Exercise goal
Pull out each line of the listing below that contains the string "width" and copy those lines unchanged.

Raw data
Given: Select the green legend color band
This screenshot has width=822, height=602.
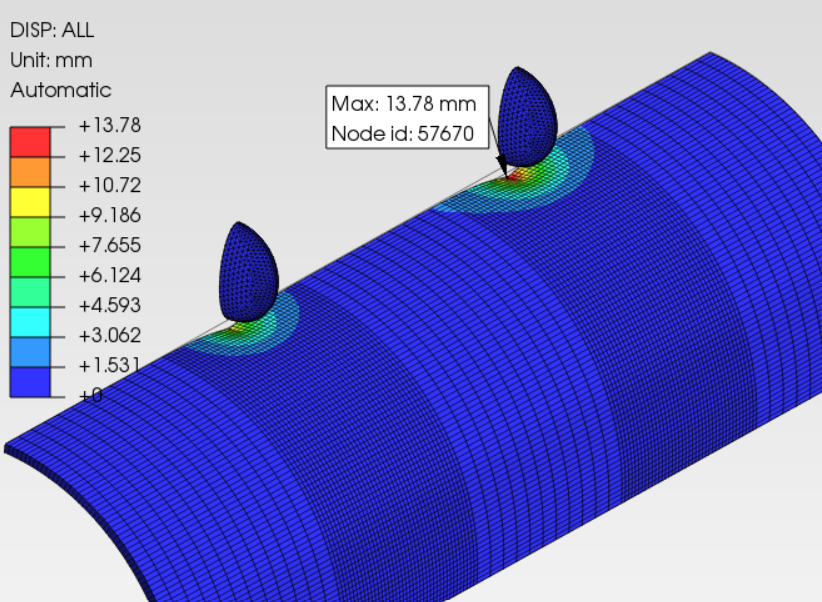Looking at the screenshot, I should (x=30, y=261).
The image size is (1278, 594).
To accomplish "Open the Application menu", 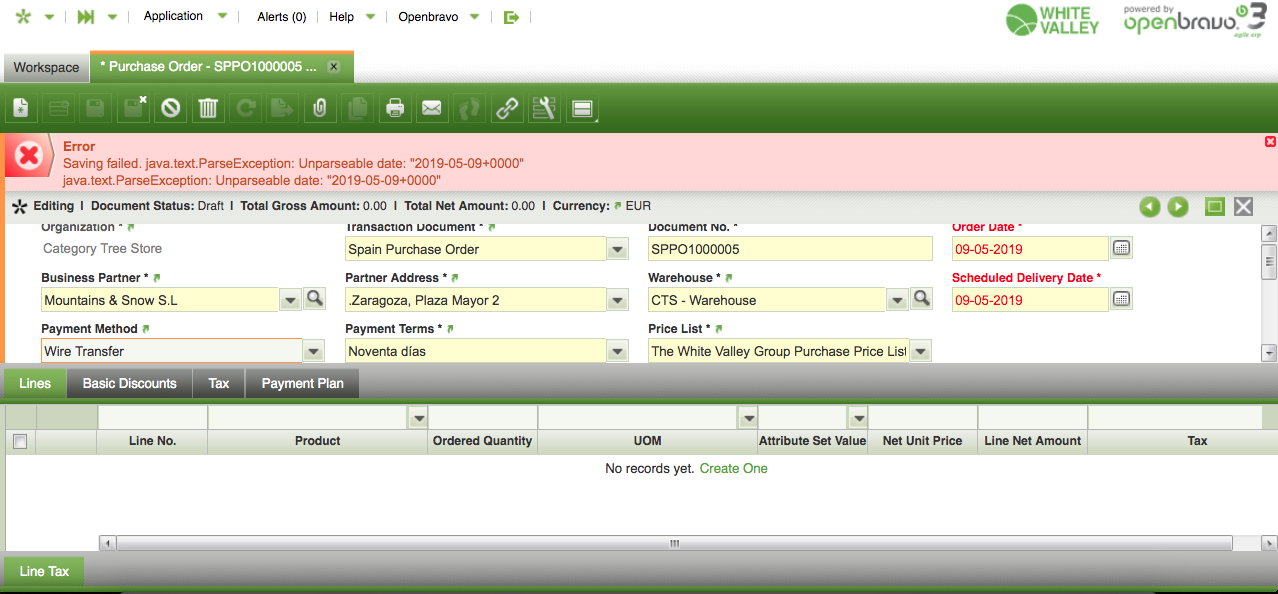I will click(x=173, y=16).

--

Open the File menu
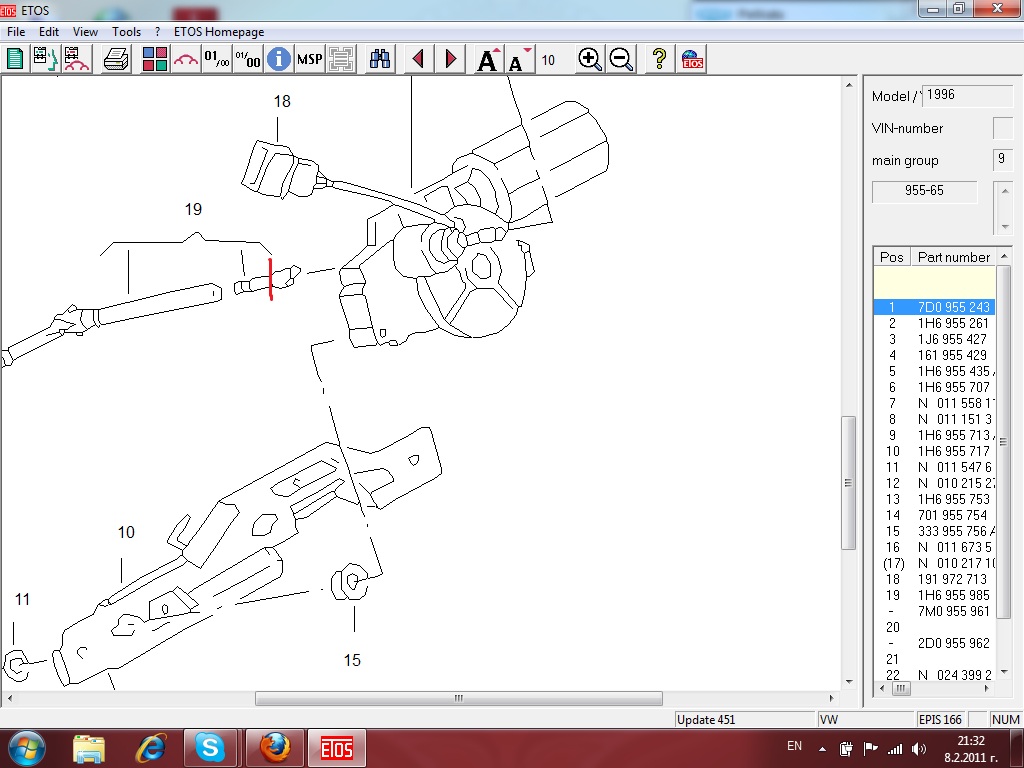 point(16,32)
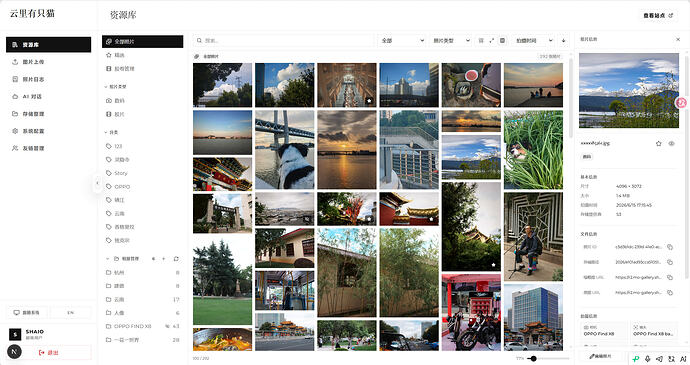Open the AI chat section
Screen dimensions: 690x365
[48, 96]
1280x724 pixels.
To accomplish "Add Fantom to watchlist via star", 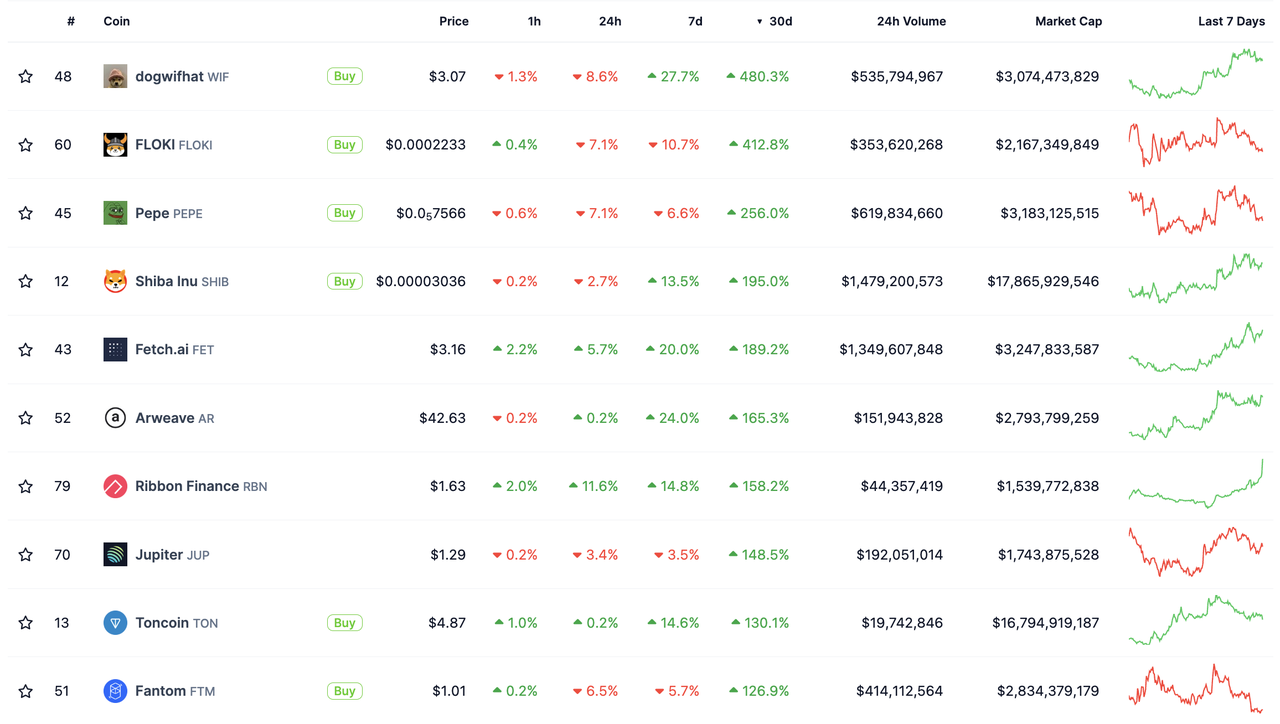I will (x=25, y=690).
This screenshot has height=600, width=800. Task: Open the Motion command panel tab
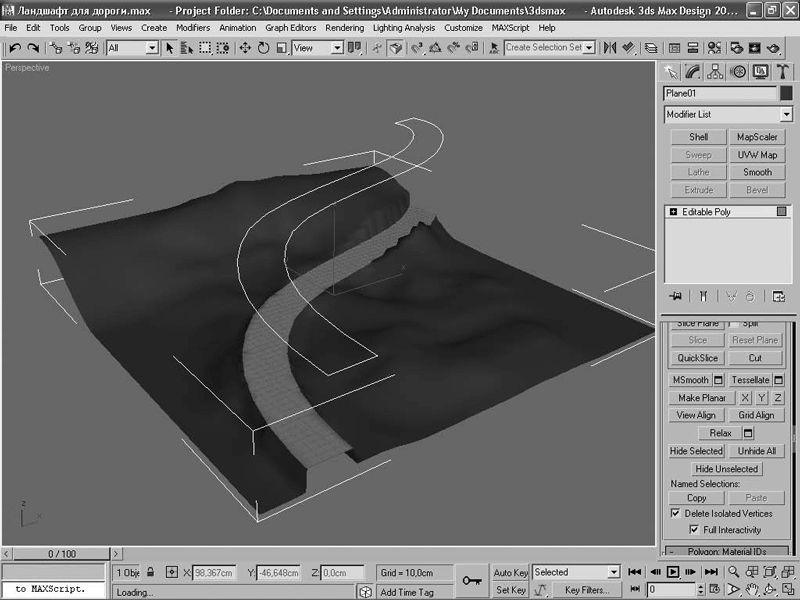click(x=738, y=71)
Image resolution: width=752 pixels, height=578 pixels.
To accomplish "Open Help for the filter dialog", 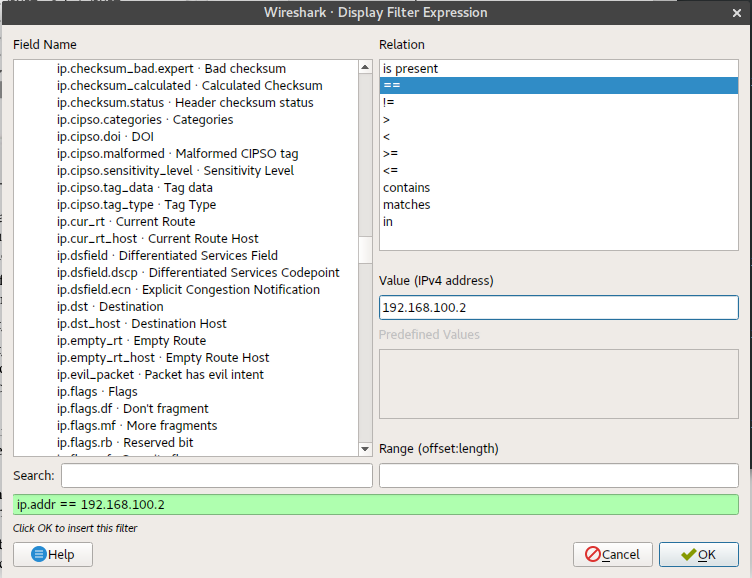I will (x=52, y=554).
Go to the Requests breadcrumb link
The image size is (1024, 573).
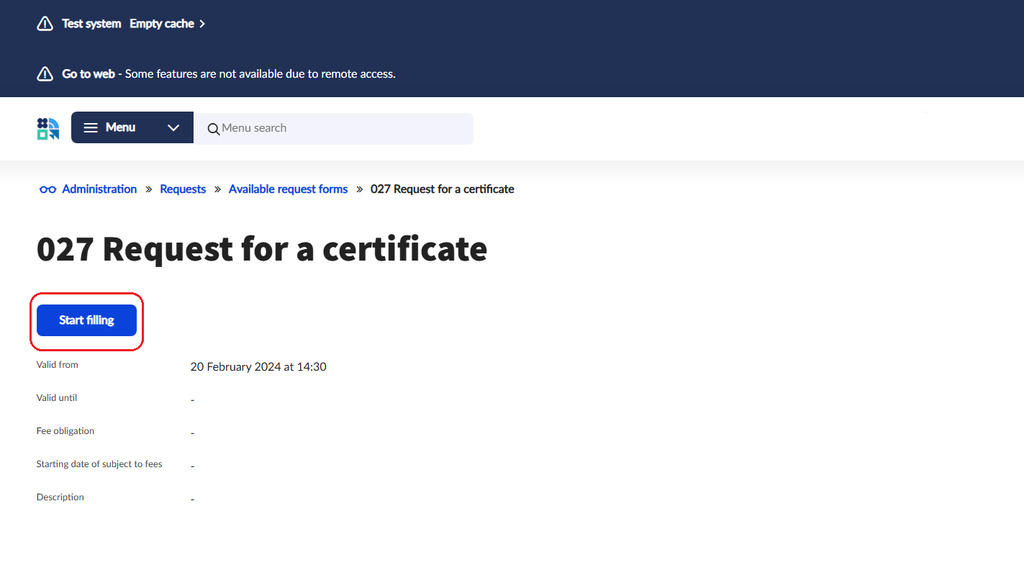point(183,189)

Task answer
This screenshot has width=822, height=602.
This screenshot has height=600, width=800. Task: Open the Motion command panel tab
Image resolution: width=752 pixels, height=578 pixels.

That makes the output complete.